§ **Task requirements**
Here are the records. Write out exactly the lines between the one holding "Where should I click to: Click '1" and the one holding "Click the second", inclusive.

§ **Exercise material**
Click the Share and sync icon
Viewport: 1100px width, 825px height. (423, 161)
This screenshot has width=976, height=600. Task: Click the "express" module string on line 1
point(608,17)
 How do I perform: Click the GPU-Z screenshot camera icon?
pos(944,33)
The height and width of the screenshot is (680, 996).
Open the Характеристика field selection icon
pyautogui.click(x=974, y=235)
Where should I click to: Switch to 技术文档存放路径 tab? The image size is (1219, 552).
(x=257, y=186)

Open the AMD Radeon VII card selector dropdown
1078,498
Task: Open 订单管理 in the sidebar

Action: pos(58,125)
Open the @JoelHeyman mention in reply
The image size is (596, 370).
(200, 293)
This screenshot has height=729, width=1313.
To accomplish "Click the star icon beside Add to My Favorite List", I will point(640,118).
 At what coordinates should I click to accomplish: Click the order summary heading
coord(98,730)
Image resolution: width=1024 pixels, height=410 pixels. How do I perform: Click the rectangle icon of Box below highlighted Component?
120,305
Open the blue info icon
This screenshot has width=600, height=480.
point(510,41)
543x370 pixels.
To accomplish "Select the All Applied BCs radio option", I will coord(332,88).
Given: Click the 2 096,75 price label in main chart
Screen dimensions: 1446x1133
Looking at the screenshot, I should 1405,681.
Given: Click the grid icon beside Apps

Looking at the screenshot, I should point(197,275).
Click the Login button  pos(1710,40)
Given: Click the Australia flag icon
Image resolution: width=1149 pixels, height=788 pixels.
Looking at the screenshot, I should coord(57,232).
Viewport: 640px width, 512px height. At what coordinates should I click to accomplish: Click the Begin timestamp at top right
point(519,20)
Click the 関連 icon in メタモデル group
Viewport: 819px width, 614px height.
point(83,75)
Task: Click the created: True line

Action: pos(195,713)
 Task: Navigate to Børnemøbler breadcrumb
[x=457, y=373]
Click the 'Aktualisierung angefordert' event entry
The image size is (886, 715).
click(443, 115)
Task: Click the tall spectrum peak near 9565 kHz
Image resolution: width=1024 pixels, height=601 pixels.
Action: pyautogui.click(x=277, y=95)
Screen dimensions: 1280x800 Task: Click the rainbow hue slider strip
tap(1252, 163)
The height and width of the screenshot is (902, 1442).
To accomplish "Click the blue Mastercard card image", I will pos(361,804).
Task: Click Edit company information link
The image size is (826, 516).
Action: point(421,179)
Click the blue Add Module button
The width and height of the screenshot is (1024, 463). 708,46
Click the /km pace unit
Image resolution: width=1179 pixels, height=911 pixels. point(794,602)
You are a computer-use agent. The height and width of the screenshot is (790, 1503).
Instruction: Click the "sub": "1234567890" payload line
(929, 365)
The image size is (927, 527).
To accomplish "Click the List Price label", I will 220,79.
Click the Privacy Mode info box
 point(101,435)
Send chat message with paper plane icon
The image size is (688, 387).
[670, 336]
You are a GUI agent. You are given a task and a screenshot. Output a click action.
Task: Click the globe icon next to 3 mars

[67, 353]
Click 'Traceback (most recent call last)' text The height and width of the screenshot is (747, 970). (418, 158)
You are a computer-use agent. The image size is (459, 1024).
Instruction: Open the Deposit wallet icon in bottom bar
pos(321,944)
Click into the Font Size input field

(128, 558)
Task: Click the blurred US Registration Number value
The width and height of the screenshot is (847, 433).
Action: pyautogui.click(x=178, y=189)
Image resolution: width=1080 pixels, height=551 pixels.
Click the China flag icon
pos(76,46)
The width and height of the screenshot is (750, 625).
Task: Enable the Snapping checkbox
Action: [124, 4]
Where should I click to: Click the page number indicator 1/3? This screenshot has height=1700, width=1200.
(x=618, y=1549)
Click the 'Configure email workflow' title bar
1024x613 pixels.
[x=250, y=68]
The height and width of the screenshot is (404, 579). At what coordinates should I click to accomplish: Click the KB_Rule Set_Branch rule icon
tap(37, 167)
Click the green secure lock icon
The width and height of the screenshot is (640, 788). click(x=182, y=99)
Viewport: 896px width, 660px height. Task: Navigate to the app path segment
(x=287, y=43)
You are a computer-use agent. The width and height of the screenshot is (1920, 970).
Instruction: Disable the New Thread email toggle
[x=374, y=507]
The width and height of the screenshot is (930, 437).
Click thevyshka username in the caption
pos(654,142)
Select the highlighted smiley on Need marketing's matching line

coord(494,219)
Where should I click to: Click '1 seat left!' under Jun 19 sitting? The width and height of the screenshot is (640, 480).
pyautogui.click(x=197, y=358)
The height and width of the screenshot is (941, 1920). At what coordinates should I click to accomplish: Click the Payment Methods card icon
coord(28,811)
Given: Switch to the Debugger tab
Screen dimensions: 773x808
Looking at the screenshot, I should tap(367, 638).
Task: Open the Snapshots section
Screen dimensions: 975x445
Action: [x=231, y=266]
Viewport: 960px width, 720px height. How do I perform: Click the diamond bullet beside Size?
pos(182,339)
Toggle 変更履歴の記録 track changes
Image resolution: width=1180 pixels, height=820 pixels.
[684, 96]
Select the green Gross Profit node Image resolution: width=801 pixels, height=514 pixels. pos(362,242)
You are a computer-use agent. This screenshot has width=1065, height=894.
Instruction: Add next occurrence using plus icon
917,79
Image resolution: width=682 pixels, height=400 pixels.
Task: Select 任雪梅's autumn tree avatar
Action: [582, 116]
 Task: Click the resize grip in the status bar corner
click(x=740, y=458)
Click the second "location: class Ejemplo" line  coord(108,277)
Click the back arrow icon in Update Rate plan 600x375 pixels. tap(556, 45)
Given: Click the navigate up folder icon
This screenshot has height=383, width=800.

§ **Exercise result**
Where should I click to: Click '1 seat left!' under Jun 19 sitting? The width and height of the screenshot is (640, 480).
pyautogui.click(x=197, y=358)
The height and width of the screenshot is (941, 1920). At what coordinates should I click to accomplish: Click the Payment Methods card icon
coord(28,811)
Given: Switch to the Debugger tab
Screen dimensions: 773x808
Looking at the screenshot, I should tap(367, 638).
Task: Open the Snapshots section
Screen dimensions: 975x445
Action: [x=231, y=266]
Viewport: 960px width, 720px height. How do I perform: Click the diamond bullet beside Size?
pos(182,339)
Toggle 変更履歴の記録 track changes
Image resolution: width=1180 pixels, height=820 pixels.
[684, 96]
Select the green Gross Profit node Image resolution: width=801 pixels, height=514 pixels. pos(362,242)
You are a computer-use agent. This screenshot has width=1065, height=894.
Instruction: Add next occurrence using plus icon
917,79
Image resolution: width=682 pixels, height=400 pixels.
Task: Select 任雪梅's autumn tree avatar
Action: [582, 116]
 Task: Click the resize grip in the status bar corner
click(x=740, y=458)
Click the second "location: class Ejemplo" line  coord(108,277)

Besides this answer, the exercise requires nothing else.